[32948] in North American Network Operators' Group
Re: Port scanning legal
daemon@ATHENA.MIT.EDU (Alex Rubenstein)
Tue Dec 19 14:08:54 2000
Date: Tue, 19 Dec 2000 14:06:04 -0500 (Eastern Standard Time)
From: Alex Rubenstein <alex@nac.net>
To: Shawn McMahon <smcmahon@eiv.com>
Cc: nanog@merit.edu
In-Reply-To: <20001219135738.C10893@eiv.com>
Message-ID: <Pine.WNT.4.05.10012191404560.816-100000@kerplewie>
MIME-Version: 1.0
Content-Type: TEXT/PLAIN; charset=US-ASCII
Errors-To: owner-nanog-outgoing@merit.edu
On Tue, 19 Dec 2000, Shawn McMahon wrote:
> How many ports must be scanned before you deem it an attack? Is one port
> enough?
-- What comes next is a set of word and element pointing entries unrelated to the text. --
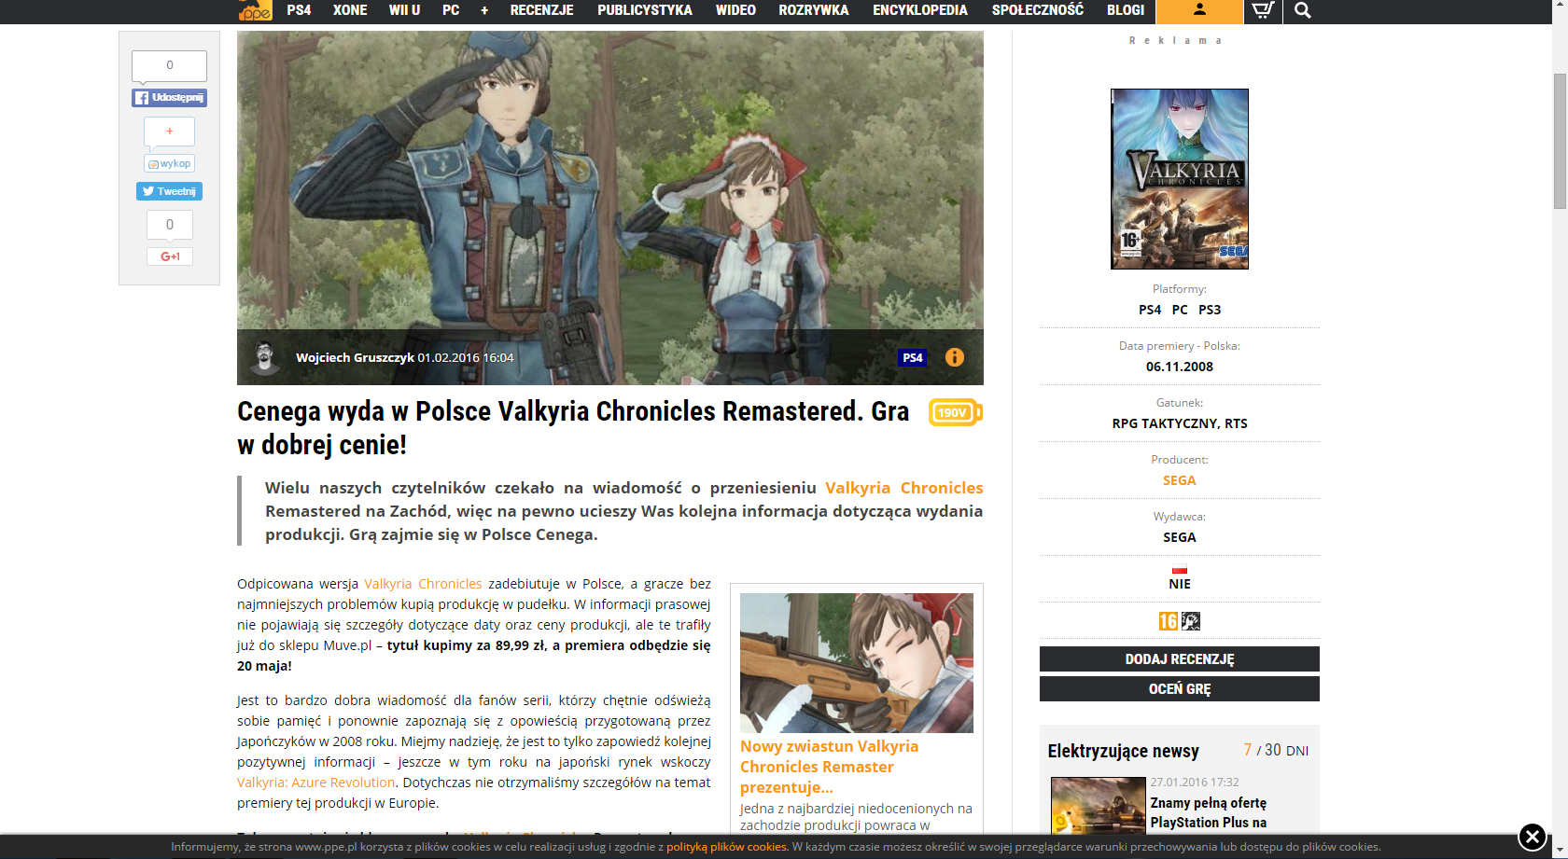1568x859 pixels.
Task: Click the orange info icon on article
Action: 954,357
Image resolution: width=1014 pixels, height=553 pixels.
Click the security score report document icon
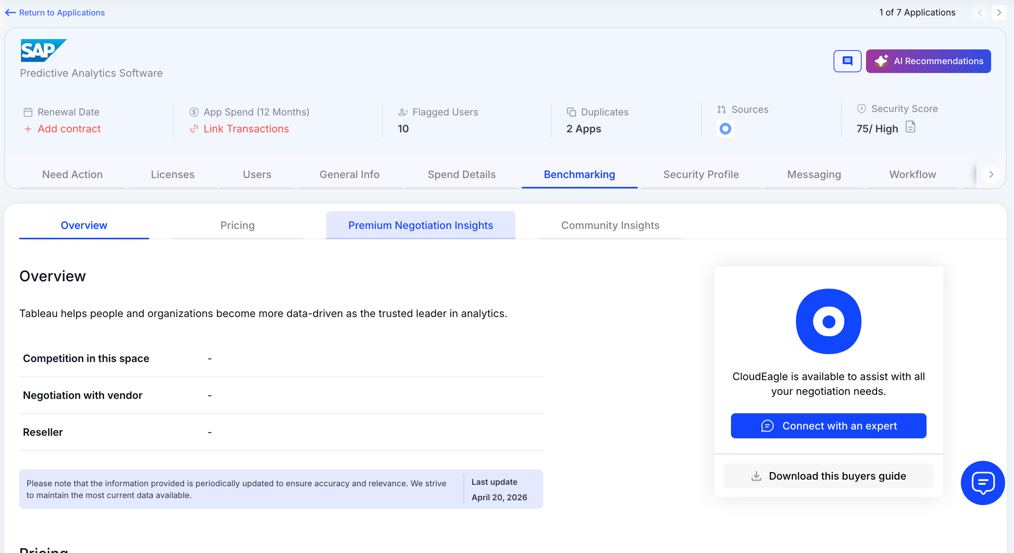point(910,127)
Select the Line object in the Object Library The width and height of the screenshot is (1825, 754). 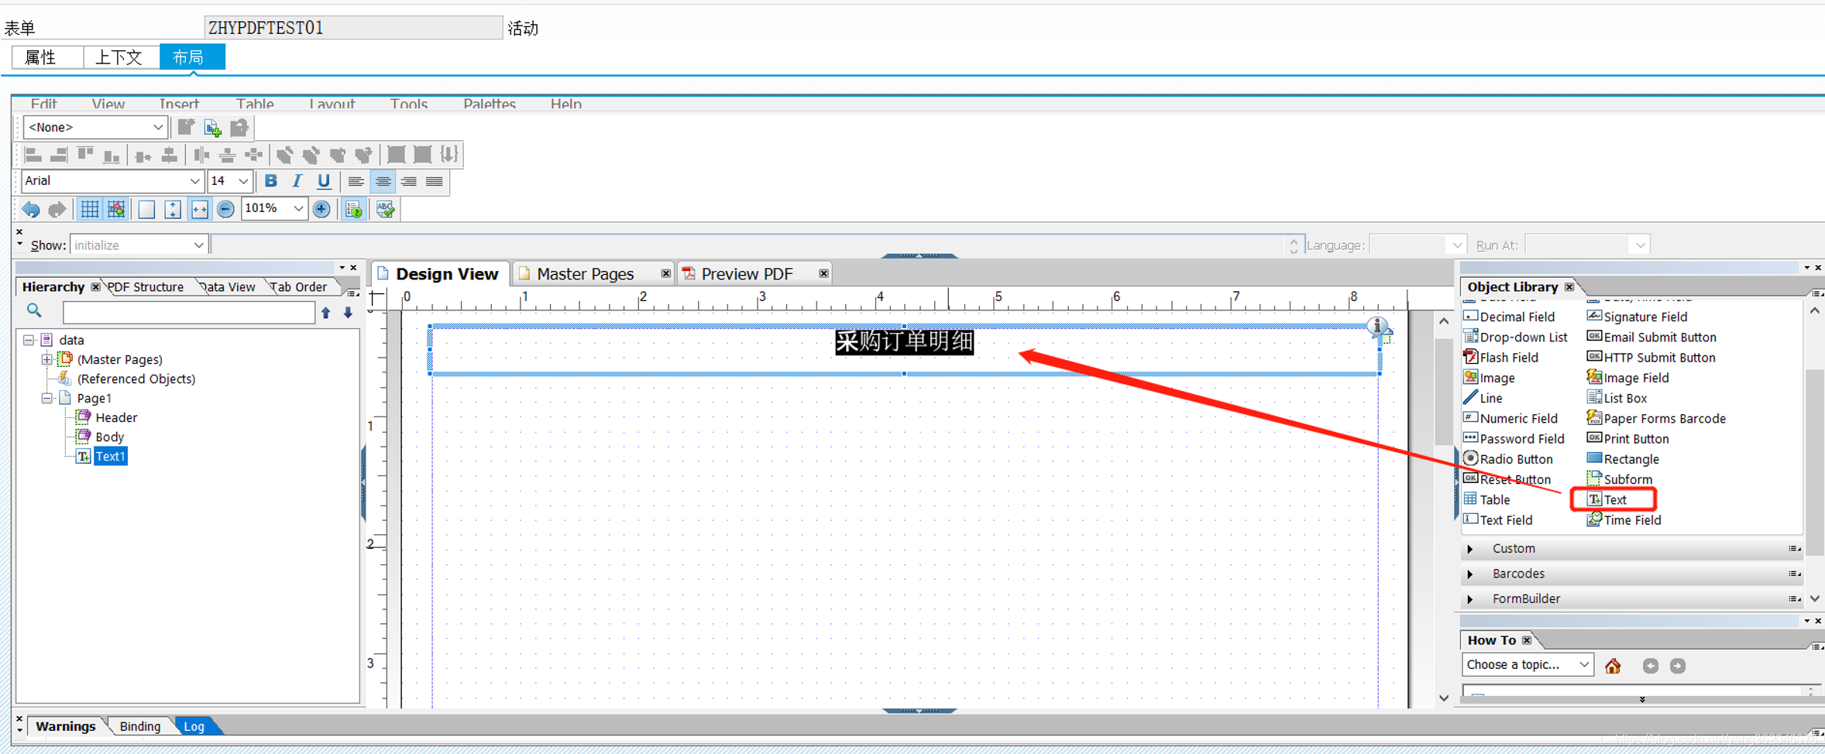tap(1490, 397)
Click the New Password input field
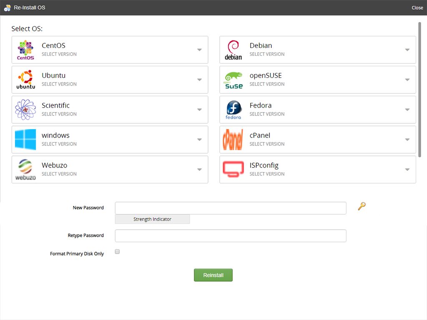 pos(231,208)
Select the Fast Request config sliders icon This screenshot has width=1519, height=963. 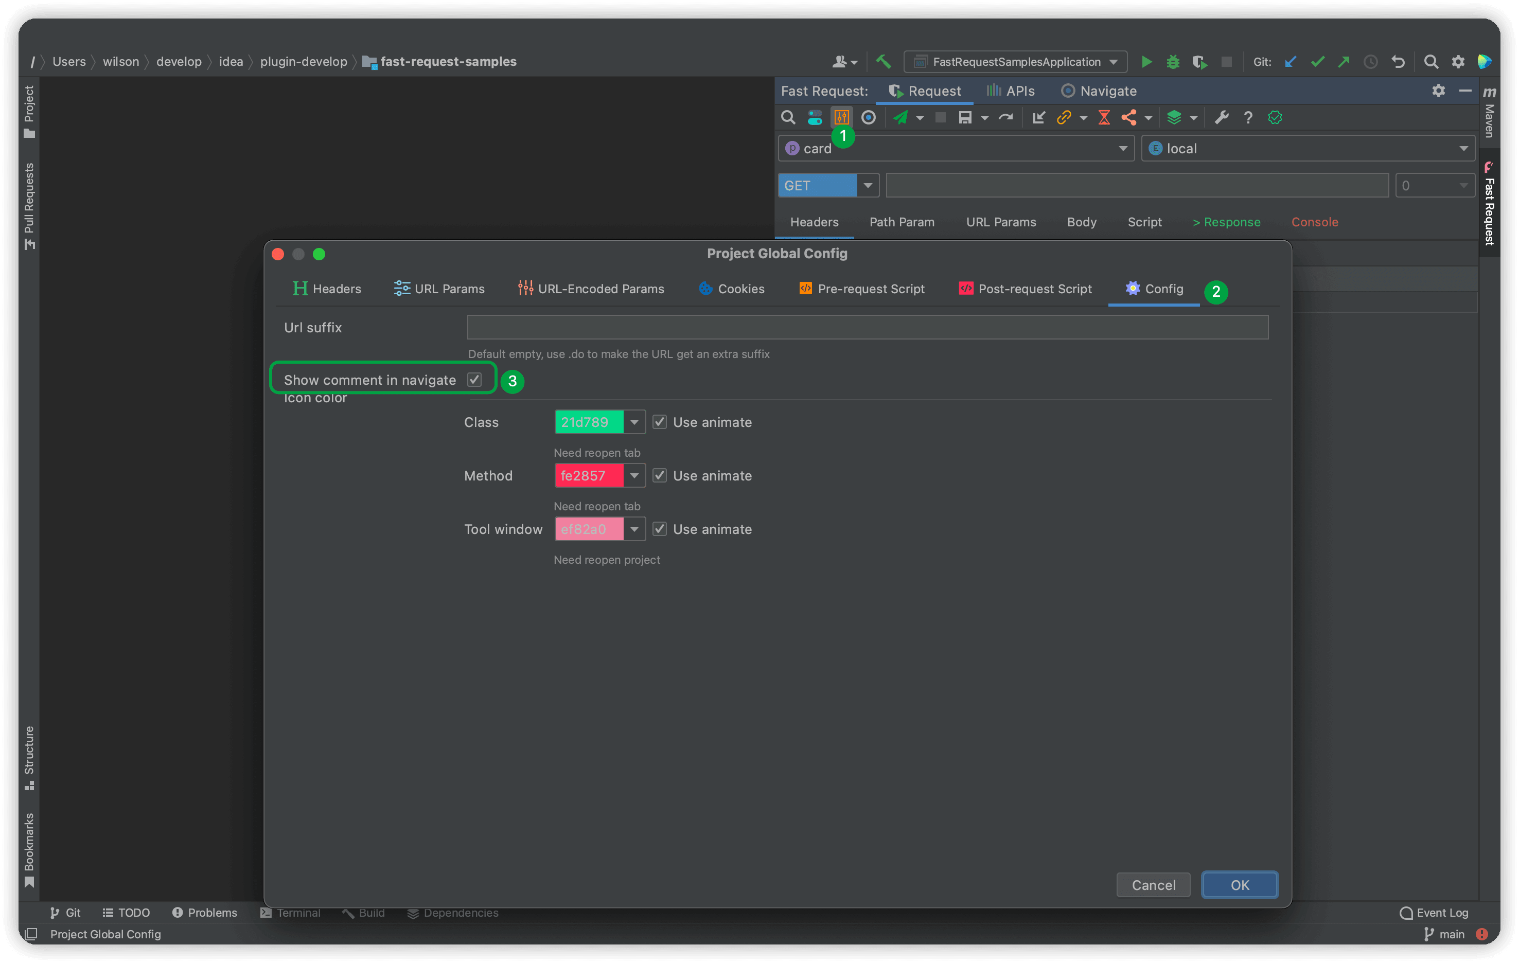tap(842, 117)
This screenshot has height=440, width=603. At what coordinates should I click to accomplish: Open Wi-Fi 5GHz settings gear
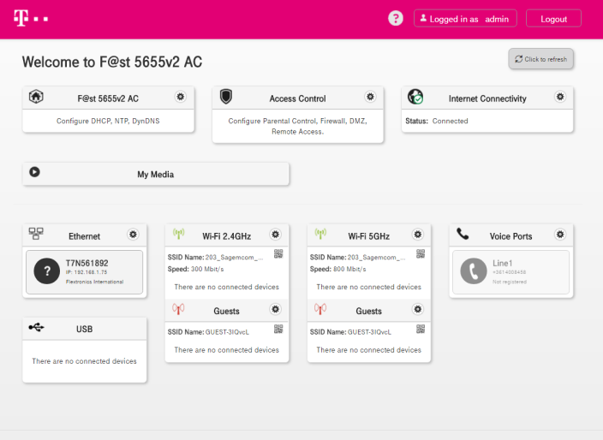tap(417, 235)
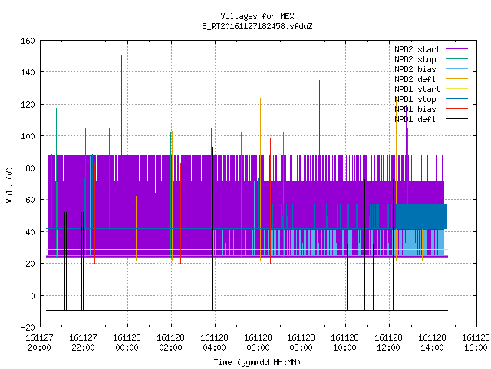Click the NPD1 defl legend label

415,119
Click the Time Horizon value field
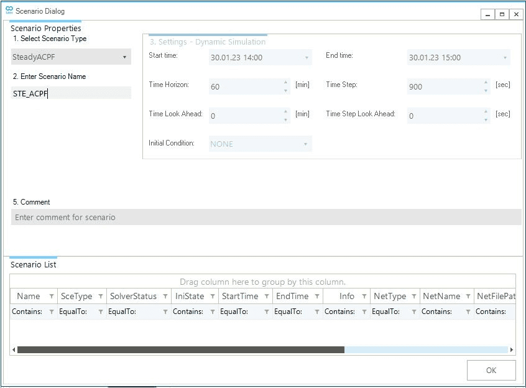This screenshot has width=526, height=388. click(246, 86)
Five? 50?
I don't deem a port scan as vicious or an attack.
> If you pick a number here, is that arbitrary, or do you have a valid
> logical (and legally-supportable) reason for the number?
No.
> If one port is sufficient, then the act of typing an IP address into a
> web browser to see if there's a web server listening is a crime.
Agreed, which is why I said the first.